**Task to complete**
Locate "The width and" in the records below, then copy its line and every following line exactly, without the pictures.

**Records drawn from a dataset**
================

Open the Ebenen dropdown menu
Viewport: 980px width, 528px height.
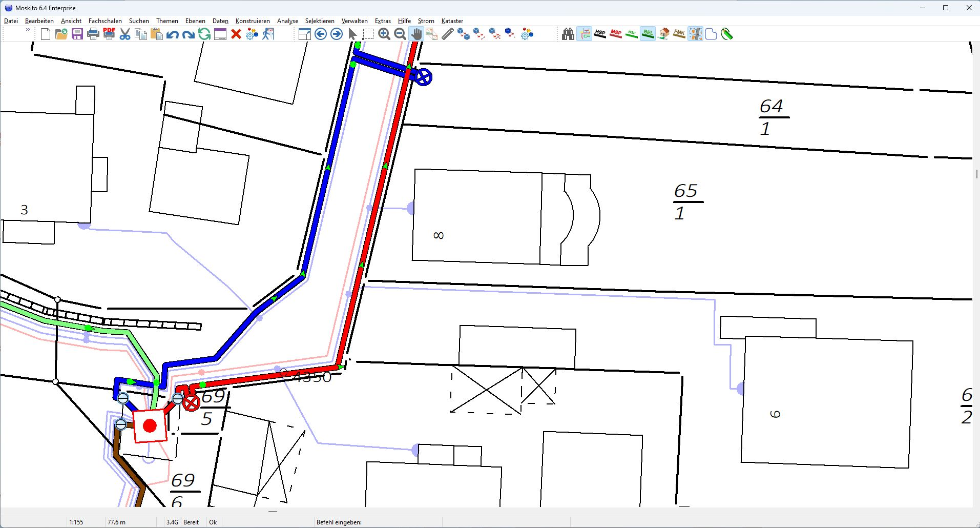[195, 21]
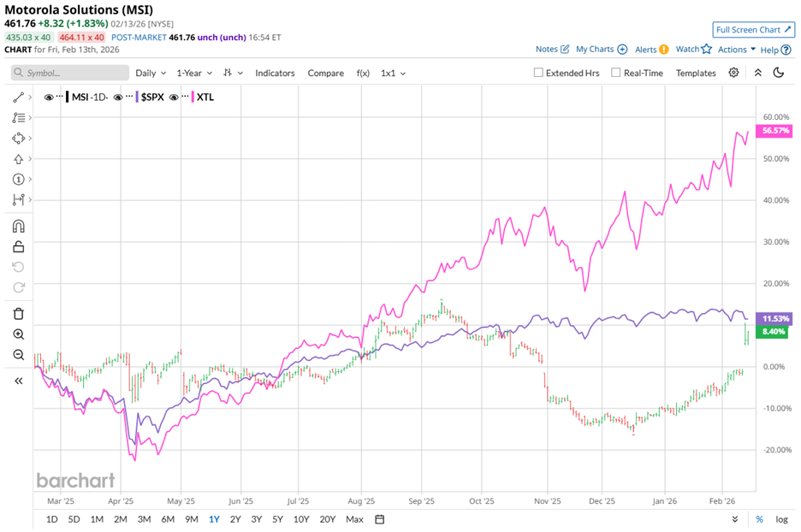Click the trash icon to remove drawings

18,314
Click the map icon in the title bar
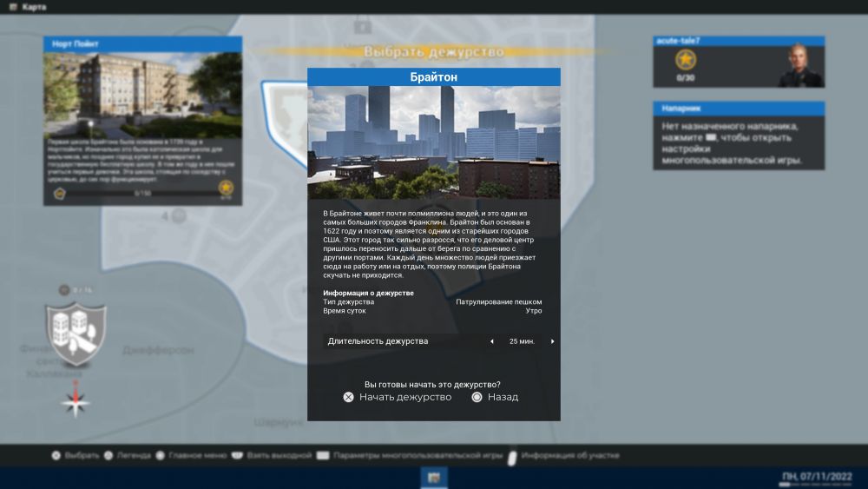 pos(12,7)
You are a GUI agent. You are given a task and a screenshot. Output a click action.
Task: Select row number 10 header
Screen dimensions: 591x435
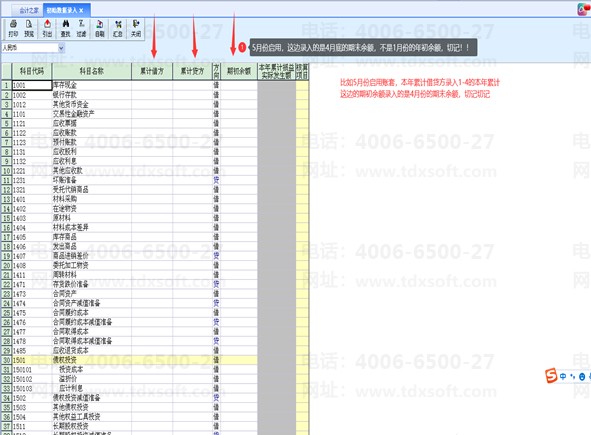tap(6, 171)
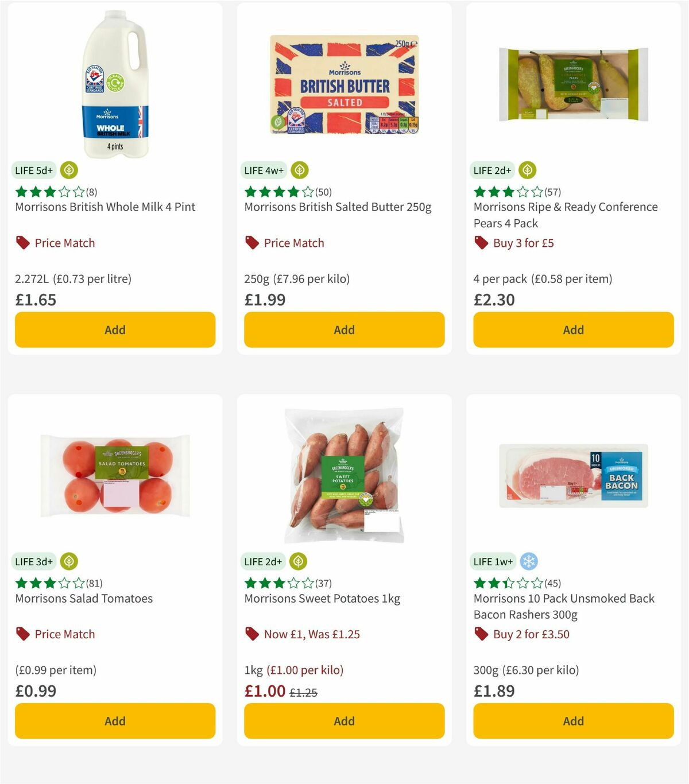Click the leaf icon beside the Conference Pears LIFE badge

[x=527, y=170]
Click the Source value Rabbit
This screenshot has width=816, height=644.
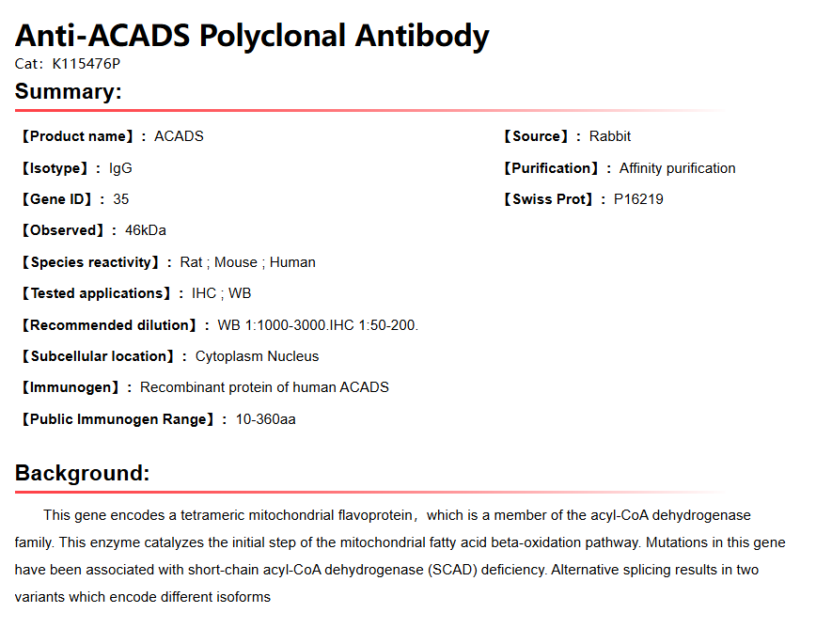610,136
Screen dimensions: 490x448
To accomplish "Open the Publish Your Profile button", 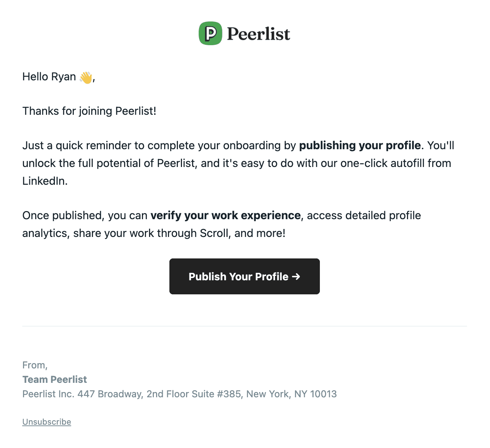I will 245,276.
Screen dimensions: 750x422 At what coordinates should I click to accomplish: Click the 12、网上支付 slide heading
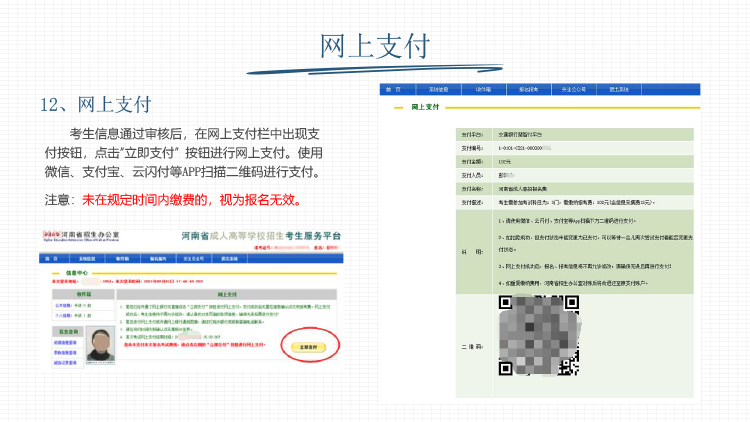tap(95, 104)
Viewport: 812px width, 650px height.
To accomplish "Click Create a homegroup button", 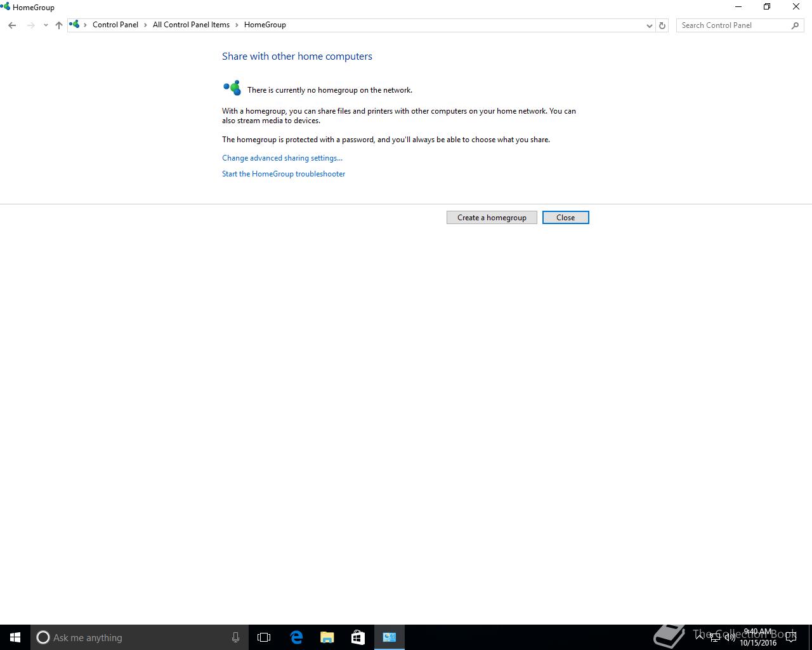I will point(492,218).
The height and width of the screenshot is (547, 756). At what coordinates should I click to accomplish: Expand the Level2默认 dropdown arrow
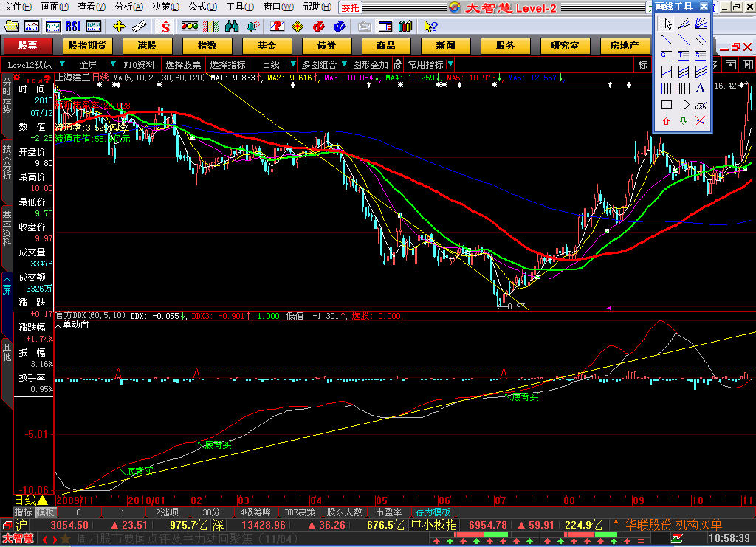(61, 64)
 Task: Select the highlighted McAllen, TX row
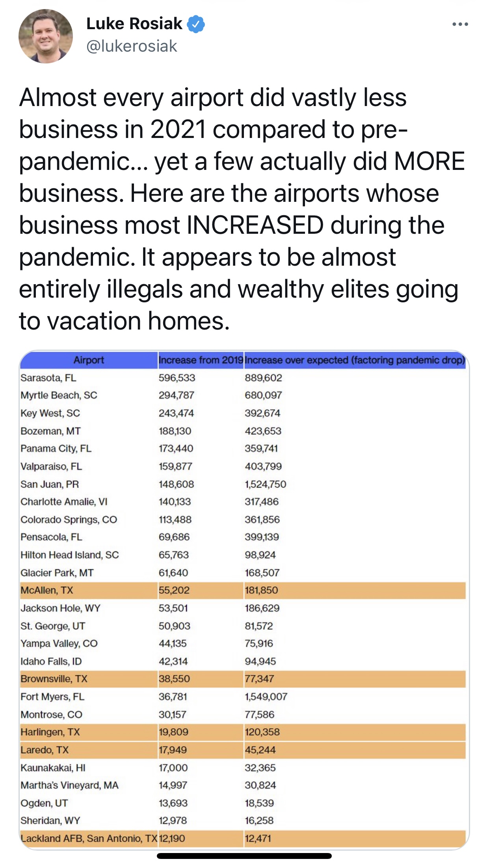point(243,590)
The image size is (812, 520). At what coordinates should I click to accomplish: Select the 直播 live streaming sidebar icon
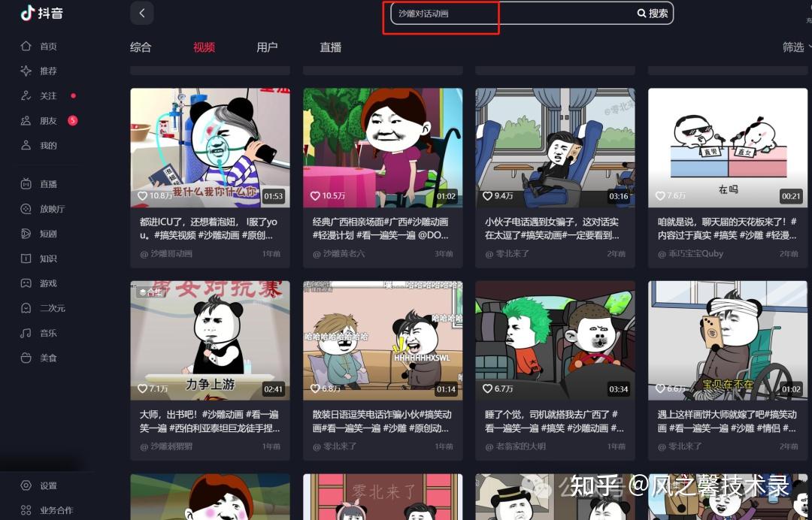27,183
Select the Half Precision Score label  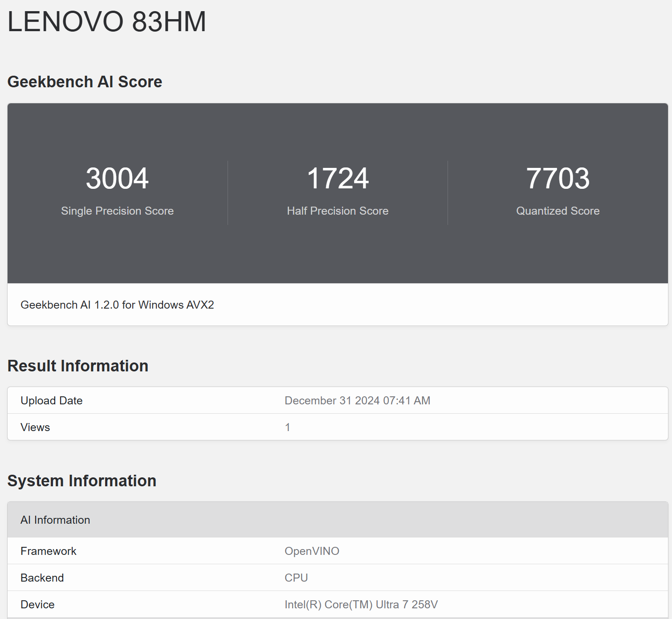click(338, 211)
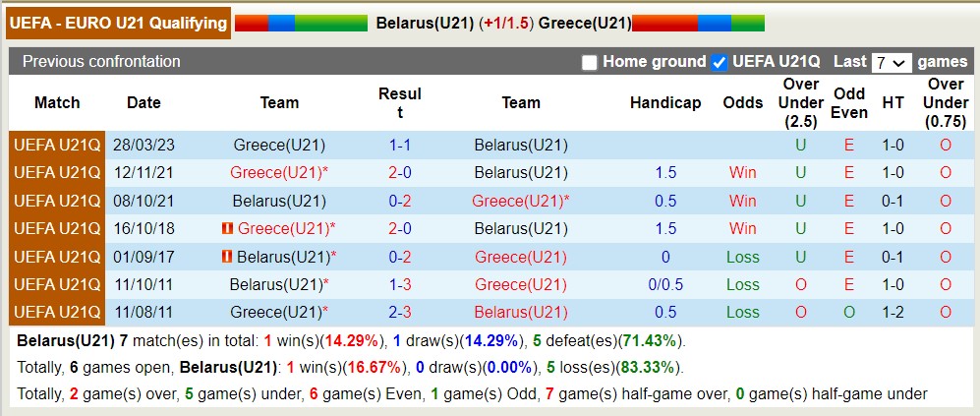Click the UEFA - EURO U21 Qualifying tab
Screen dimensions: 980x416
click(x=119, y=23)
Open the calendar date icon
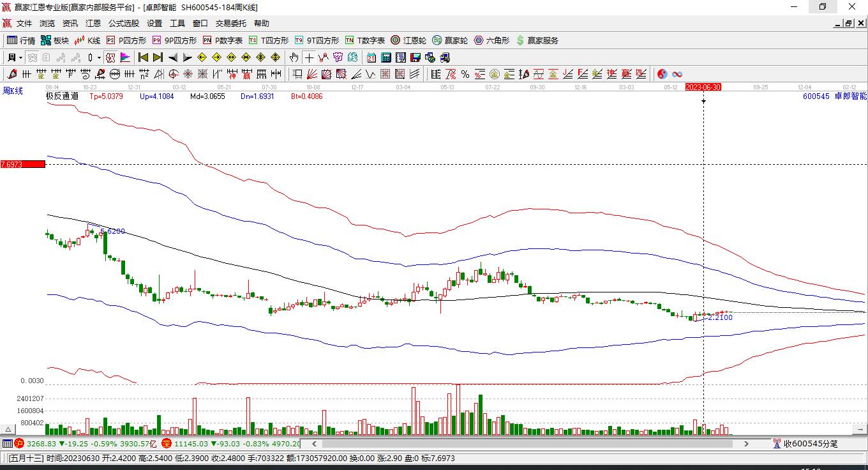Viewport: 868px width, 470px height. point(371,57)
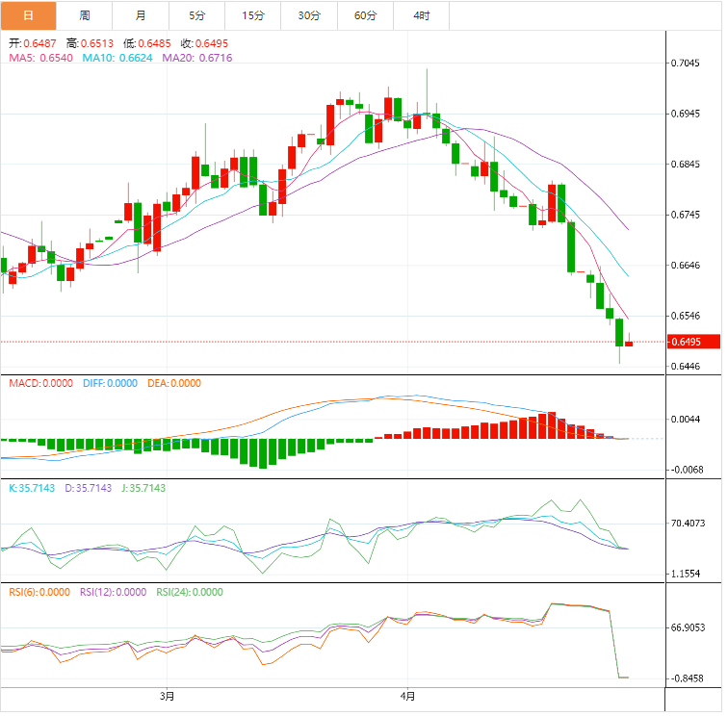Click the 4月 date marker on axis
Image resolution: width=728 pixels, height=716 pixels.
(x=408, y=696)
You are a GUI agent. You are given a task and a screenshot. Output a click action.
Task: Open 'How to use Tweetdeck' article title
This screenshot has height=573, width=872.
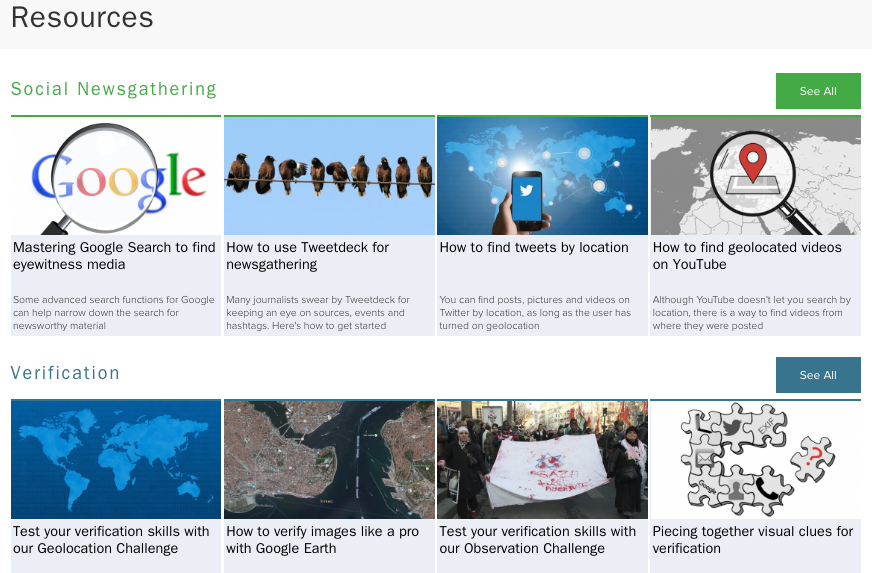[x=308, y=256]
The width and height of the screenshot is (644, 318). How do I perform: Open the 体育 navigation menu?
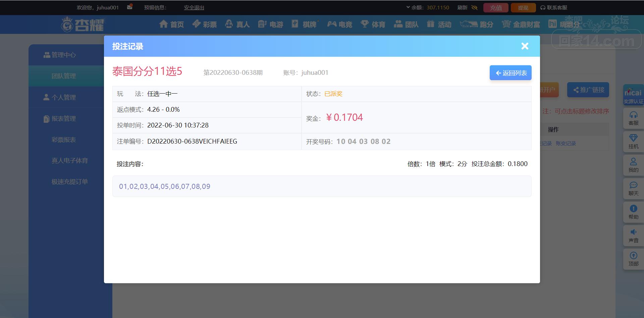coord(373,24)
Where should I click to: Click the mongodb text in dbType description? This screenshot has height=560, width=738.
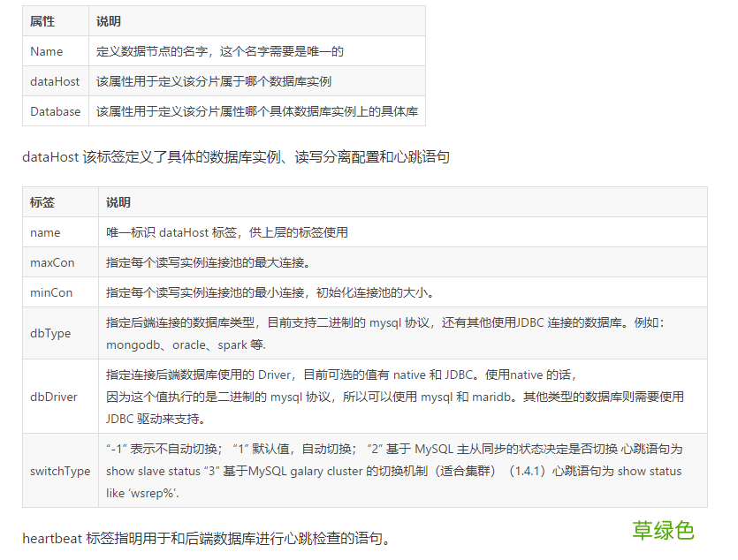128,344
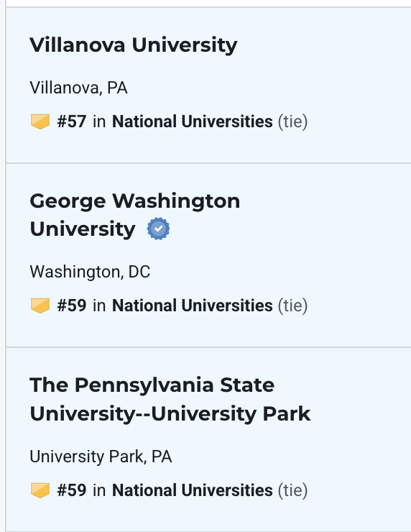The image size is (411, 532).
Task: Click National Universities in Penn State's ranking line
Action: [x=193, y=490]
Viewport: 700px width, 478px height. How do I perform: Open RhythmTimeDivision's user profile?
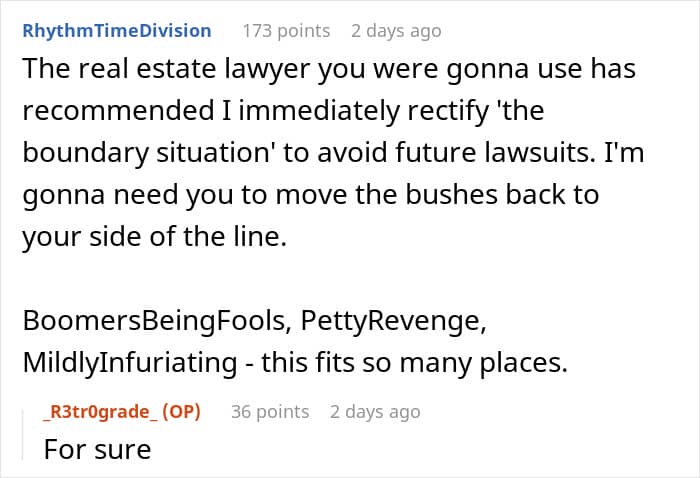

================

**Exercise result**
The width and height of the screenshot is (644, 318). How do I perform: Open the 体育 navigation menu?
coord(373,24)
Where should I click to: Click the mongodb text in dbType description? This screenshot has height=560, width=738.
128,344
The image size is (411, 532).
Task: Click National Universities in Penn State's ranking line
Action: [x=193, y=490]
Viewport: 700px width, 478px height. How do I perform: Open RhythmTimeDivision's user profile?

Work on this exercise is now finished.